If I was to speculate I'd say a component (that doesn't have a temp sensor) on SiriusBs cards is too hot now the weather (ambient temperature) is warmer and this is causing instability with a WU that is stressing one part of his GPUs more than the other WUs do.

*for example how hot does the graphics card power regulation hardware get?

miniyazz · 11 Apr 2010 at 11:43

The project will run on that hardware, and that software, but not as a whole package (including software) for whatever reason. And I agree with your point that different WUs stress the system in different ways, but I don't believe it's a stress/power/temperature-related problem though, as he states in the thread linked to earlier that it fails before even starting to work - that sounds very similar to the issue I had with A1 cores on SMP2, which failed with an error before ever starting processing.

Equally, he has the same error when using lower-than-stock clock speeds. It could possibly be a problem with a non-temperature-sensored part of the graphics cards, yes, but - if it were a part which rapidly gets hot under load, it would have a heatsink to prevent that, and would be cool enough from cold boot that it would at least start to fold these projects (which it doesn't do, even on cold boot). And if the heatsink had come loose, it'd likely fail on other WUs - and almost certainly wouldn't fail on the other GPU too.

verbal · 11 Apr 2010 at 12:34

Ok, so the next thing to consider is that stanford only lists XP/2003/Vista/7 as compatible operating systems. As I said above I've read on the folding forum about people having problems with particular projects that are solved with a reboot.

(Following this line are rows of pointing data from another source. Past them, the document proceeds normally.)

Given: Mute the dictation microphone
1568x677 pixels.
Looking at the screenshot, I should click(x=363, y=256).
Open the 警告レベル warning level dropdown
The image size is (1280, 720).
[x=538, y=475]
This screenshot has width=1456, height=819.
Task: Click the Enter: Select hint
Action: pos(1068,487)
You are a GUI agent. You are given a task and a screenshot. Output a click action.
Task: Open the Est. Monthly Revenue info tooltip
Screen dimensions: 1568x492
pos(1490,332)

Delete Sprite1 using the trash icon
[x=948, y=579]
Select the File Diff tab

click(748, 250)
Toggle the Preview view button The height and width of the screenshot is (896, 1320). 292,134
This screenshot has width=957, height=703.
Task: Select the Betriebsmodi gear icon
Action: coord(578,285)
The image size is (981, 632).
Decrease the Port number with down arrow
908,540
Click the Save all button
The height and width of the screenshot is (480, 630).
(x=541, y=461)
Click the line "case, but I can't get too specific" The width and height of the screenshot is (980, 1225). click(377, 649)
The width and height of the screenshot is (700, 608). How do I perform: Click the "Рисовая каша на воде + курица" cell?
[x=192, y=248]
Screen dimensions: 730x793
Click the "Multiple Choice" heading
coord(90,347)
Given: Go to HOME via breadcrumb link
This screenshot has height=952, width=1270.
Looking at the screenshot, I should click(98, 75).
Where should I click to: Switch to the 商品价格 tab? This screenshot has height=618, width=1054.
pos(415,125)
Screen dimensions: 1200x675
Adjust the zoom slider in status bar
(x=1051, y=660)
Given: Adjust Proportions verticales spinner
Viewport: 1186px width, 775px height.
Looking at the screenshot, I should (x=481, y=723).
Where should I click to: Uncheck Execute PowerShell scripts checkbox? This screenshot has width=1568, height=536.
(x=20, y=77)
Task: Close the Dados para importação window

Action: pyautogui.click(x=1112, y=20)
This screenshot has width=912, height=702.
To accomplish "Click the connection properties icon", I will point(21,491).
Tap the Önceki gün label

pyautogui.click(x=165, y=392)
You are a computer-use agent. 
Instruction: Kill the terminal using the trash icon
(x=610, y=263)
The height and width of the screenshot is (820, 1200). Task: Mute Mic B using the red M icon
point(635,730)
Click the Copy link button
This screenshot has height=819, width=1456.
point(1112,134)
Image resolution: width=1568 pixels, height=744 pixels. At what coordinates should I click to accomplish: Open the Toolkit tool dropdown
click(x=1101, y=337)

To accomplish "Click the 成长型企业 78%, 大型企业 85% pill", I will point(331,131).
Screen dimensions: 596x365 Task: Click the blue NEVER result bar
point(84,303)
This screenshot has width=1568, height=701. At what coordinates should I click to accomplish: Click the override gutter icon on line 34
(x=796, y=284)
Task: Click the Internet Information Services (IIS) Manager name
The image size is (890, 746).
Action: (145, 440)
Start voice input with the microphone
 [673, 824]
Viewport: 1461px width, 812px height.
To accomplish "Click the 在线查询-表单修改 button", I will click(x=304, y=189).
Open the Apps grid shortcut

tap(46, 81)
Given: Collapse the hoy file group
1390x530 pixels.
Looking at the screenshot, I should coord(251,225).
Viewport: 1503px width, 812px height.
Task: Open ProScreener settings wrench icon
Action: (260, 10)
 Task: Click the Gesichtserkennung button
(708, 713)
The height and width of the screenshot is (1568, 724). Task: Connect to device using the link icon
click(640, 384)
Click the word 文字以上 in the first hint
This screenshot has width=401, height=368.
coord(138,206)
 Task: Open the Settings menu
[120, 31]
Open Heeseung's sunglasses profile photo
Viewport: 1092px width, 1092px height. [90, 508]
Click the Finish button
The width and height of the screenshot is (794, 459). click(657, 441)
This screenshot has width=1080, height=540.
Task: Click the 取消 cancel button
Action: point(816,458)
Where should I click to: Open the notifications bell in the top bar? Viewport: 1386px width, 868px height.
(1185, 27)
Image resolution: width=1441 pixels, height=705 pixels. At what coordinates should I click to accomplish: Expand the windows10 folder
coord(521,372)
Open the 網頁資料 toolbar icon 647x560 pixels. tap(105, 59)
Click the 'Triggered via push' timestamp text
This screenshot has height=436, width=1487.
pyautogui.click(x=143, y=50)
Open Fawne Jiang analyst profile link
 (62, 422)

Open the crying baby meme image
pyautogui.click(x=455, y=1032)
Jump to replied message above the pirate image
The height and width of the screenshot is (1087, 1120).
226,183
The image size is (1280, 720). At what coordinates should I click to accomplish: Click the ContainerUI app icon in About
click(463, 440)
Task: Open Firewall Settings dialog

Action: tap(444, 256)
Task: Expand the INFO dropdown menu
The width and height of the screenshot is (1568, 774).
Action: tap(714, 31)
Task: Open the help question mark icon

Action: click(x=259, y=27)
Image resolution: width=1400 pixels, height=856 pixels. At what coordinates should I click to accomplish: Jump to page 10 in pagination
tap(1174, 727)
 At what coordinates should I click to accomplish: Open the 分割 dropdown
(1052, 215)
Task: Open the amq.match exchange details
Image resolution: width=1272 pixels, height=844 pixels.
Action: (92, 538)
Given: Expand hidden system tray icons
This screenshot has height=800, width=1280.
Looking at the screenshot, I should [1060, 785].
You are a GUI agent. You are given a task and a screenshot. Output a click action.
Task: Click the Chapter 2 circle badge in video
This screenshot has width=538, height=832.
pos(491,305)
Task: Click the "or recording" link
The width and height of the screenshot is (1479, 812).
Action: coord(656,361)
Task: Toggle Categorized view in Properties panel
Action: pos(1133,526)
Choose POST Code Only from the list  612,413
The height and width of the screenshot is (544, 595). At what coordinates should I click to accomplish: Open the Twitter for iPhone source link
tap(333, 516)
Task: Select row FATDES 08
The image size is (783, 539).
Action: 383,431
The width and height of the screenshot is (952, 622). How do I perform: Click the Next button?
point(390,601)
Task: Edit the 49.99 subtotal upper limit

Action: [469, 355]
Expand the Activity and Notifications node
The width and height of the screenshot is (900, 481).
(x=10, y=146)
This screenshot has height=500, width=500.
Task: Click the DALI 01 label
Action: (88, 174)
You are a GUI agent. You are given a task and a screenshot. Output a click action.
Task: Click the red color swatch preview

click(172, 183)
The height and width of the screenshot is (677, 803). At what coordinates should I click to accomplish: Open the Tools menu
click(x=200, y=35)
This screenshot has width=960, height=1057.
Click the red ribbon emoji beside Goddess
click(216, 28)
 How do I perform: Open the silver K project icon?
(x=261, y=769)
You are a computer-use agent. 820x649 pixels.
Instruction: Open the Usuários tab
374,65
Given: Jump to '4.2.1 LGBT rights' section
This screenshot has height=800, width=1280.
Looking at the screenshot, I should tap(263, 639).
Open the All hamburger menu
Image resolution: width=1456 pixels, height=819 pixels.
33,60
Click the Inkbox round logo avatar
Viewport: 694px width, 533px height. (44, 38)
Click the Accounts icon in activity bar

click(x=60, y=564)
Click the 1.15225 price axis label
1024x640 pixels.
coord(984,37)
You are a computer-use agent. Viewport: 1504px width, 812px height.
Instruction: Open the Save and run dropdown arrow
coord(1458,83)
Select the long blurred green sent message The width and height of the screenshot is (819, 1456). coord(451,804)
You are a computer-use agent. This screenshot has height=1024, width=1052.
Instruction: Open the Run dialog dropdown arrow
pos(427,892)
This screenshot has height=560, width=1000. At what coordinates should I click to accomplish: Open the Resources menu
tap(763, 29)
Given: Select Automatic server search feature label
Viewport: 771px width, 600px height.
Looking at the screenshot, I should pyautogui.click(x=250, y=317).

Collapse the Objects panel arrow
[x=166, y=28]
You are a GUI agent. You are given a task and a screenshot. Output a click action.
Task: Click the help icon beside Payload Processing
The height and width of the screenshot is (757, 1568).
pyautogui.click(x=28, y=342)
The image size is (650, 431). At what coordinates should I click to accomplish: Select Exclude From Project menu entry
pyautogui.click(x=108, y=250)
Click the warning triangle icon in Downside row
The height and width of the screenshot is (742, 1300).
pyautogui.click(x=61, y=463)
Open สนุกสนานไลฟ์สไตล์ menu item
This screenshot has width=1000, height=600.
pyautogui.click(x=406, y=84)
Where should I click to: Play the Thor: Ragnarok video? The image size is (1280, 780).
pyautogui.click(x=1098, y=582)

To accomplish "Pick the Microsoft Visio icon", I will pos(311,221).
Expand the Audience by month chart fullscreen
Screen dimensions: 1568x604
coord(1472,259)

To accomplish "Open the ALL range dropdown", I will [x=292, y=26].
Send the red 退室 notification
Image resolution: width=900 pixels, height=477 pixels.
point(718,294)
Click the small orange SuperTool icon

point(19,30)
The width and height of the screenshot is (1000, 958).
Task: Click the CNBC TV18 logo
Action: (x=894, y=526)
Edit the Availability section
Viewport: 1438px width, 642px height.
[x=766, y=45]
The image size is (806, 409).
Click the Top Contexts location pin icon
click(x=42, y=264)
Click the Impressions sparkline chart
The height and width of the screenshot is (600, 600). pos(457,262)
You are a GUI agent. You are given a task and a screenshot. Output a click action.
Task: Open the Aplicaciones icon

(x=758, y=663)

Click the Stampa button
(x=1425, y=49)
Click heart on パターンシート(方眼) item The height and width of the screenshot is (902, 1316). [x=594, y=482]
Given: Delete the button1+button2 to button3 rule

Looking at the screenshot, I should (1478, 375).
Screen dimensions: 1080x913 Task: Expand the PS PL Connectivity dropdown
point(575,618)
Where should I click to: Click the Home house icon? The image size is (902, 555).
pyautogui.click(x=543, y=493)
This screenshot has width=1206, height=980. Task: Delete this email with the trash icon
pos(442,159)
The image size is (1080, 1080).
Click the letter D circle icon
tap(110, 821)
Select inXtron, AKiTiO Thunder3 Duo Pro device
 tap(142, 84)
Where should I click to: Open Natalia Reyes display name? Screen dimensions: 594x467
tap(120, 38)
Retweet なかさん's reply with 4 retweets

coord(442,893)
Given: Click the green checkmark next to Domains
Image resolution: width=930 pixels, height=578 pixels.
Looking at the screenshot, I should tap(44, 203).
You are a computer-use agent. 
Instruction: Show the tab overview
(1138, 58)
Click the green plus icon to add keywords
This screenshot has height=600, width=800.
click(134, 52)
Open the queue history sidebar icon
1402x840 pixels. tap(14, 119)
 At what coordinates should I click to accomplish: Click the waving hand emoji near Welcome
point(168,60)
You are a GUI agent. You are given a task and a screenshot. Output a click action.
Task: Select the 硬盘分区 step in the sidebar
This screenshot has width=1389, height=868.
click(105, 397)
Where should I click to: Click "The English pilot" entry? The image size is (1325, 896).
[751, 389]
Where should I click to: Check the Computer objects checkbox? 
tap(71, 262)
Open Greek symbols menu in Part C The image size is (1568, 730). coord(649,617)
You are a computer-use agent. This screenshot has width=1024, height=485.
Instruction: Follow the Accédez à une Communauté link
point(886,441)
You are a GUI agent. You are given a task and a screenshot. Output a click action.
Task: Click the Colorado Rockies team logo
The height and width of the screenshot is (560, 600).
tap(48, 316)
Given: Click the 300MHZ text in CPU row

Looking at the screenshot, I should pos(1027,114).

miniyazz · 11 Apr 2010 at 12:41

That could well be it then

Mattus · 11 Apr 2010 at 14:02

verbal said:
Miniyazz: you make a lot of good points but I disagree with your use of the word incompatible. The project WILL run on the hardware that SiriusB has (unless he has a faulty component). In my experience it's clear that individual WUs will stress systems in different ways so it can quite easily occur that one type of word unit will fail where other ones don't. The user blames the WU or project but really it's just that with that users combination of clock speed and cooling their system cannot process that kind of WU. It's sensible to set up your overclocks and wait until your system has completed a range of different WUs without ANY problems before having confidence in it. Then if you want to leave it alone without having to deal with problems and make changes you must check all the temperatures* and then lower your clocks a bit to give you headroom for different WUs that may come along and different ambient temperatures.

I highly doubt it's an issue with the GPU. Even if that WU stresses the GPU in a different way, I can't see a GPU which runs OK for hours on other WUs overheating in less than one second on these WUs.

It's some kind of compatibility problem which only crops up on certain combinations of hardware and software. I agree with miniyazz - Folding is supposed to run in the background. The onus should be on Stanford to pick up on compatibility problems based on the returns they have - or at least prevent the same WU from being issued five times to a machine that's perfectly stable on all other WUs.

verbal said:
I think it's bad for the science if people start avoiding WUs and putting the blame on Stanford.

Avoiding WUs isn't great, but it's better for the science to crunch some WUs than no WUs.